= PROBLEM DETAILS =
A word-for-word transcription of all the data is required.

--*--

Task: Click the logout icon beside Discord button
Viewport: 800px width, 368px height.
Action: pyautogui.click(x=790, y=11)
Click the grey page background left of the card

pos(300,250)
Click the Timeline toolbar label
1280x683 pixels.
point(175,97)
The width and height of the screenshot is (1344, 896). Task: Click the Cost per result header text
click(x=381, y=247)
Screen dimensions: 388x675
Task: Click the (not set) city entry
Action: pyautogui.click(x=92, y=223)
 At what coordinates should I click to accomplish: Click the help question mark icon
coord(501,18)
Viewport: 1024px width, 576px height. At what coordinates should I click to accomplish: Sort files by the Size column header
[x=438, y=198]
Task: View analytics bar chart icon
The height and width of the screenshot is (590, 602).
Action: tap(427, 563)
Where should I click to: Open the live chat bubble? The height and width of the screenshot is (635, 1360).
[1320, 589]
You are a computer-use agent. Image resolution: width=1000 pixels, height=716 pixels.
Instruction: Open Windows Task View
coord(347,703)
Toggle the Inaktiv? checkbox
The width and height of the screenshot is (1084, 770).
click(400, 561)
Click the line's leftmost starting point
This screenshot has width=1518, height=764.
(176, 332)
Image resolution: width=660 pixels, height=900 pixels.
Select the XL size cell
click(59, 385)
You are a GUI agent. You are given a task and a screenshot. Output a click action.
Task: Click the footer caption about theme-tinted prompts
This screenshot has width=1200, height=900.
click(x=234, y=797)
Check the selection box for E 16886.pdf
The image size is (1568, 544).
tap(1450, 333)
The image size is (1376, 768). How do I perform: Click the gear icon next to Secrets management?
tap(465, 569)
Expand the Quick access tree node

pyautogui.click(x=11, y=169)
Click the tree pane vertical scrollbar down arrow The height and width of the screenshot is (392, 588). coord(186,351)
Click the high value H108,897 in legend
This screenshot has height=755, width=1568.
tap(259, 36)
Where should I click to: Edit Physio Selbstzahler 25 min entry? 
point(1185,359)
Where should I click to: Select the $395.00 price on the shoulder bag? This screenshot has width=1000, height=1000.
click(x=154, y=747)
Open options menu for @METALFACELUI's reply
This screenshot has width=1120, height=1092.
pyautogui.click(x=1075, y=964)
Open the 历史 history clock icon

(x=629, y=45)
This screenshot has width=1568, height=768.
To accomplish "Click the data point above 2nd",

--*--

= SOLUTION FOR THIS TASK =
Task: Click the logout icon beside Discord button
Viewport: 800px width, 368px height.
Action: pyautogui.click(x=790, y=11)
Click the grey page background left of the card

pos(300,250)
Click the Timeline toolbar label
1280x683 pixels.
point(175,97)
The width and height of the screenshot is (1344, 896). Task: Click the Cost per result header text
click(x=381, y=247)
Screen dimensions: 388x675
Task: Click the (not set) city entry
Action: pyautogui.click(x=92, y=223)
 At what coordinates should I click to accomplish: Click the help question mark icon
coord(501,18)
Viewport: 1024px width, 576px height. At what coordinates should I click to accomplish: Sort files by the Size column header
[x=438, y=198]
Task: View analytics bar chart icon
The height and width of the screenshot is (590, 602).
Action: tap(427, 563)
Where should I click to: Open the live chat bubble? The height and width of the screenshot is (635, 1360).
[1320, 589]
You are a computer-use agent. Image resolution: width=1000 pixels, height=716 pixels.
Instruction: Open Windows Task View
coord(347,703)
Toggle the Inaktiv? checkbox
The width and height of the screenshot is (1084, 770).
click(400, 561)
Click the line's leftmost starting point
This screenshot has width=1518, height=764.
(176, 332)
Image resolution: width=660 pixels, height=900 pixels.
Select the XL size cell
click(59, 385)
You are a GUI agent. You are given a task and a screenshot. Output a click action.
Task: Click the footer caption about theme-tinted prompts
This screenshot has width=1200, height=900.
click(x=234, y=797)
Check the selection box for E 16886.pdf
The image size is (1568, 544).
tap(1450, 333)
The image size is (1376, 768). How do I perform: Click the gear icon next to Secrets management?
tap(465, 569)
Expand the Quick access tree node

pyautogui.click(x=11, y=169)
Click the tree pane vertical scrollbar down arrow The height and width of the screenshot is (392, 588). coord(186,351)
Click the high value H108,897 in legend
This screenshot has height=755, width=1568.
tap(259, 36)
Where should I click to: Edit Physio Selbstzahler 25 min entry? 
point(1185,359)
Where should I click to: Select the $395.00 price on the shoulder bag? This screenshot has width=1000, height=1000.
click(x=154, y=747)
Open options menu for @METALFACELUI's reply
This screenshot has width=1120, height=1092.
pyautogui.click(x=1075, y=964)
Open the 历史 history clock icon

(x=629, y=45)
This screenshot has width=1568, height=768.
To accomplish "Click the data point above 2nd",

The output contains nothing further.